_CONSIGNES À SUIVRE_
Retranscrivez sous forme de liste JSON de chaînes, à raison d'une chaîne par ligne et sans les lignes vides, tout ce qui va de la ligne contenant « This screenshot has height=585, width=1162. » jusqu'à la fin des entrées, bornes comprises. Laissez les images hors de la réponse.

_LIGNES DE DONNÉES_
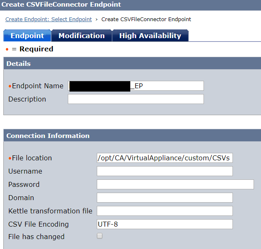Click into the File location field
This screenshot has width=261, height=249.
coord(165,158)
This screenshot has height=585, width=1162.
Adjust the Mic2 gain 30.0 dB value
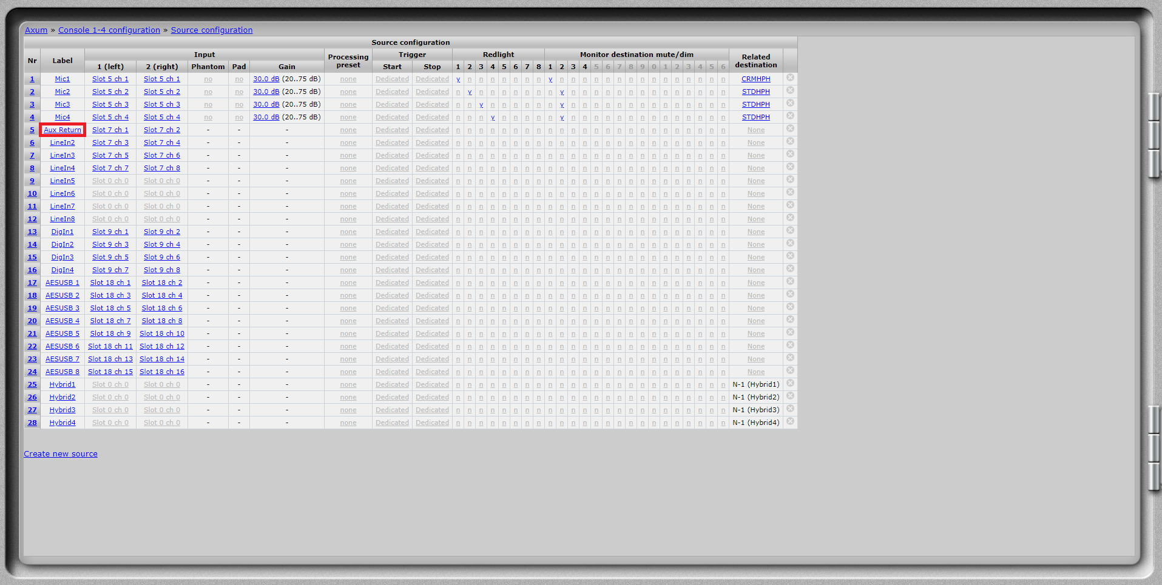tap(266, 92)
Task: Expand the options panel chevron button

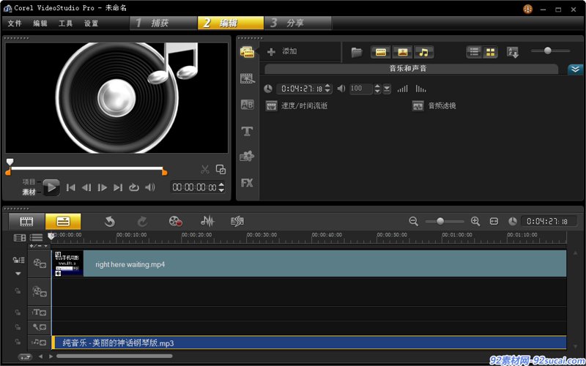Action: pos(575,70)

_RÉPONSE DÉFINITIVE_
[
  "This screenshot has height=585, width=1162.",
  "Adjust the Mic2 gain 30.0 dB value",
  "tap(266, 92)",
  "Task: Expand the options panel chevron button",
  "Action: pos(575,70)"
]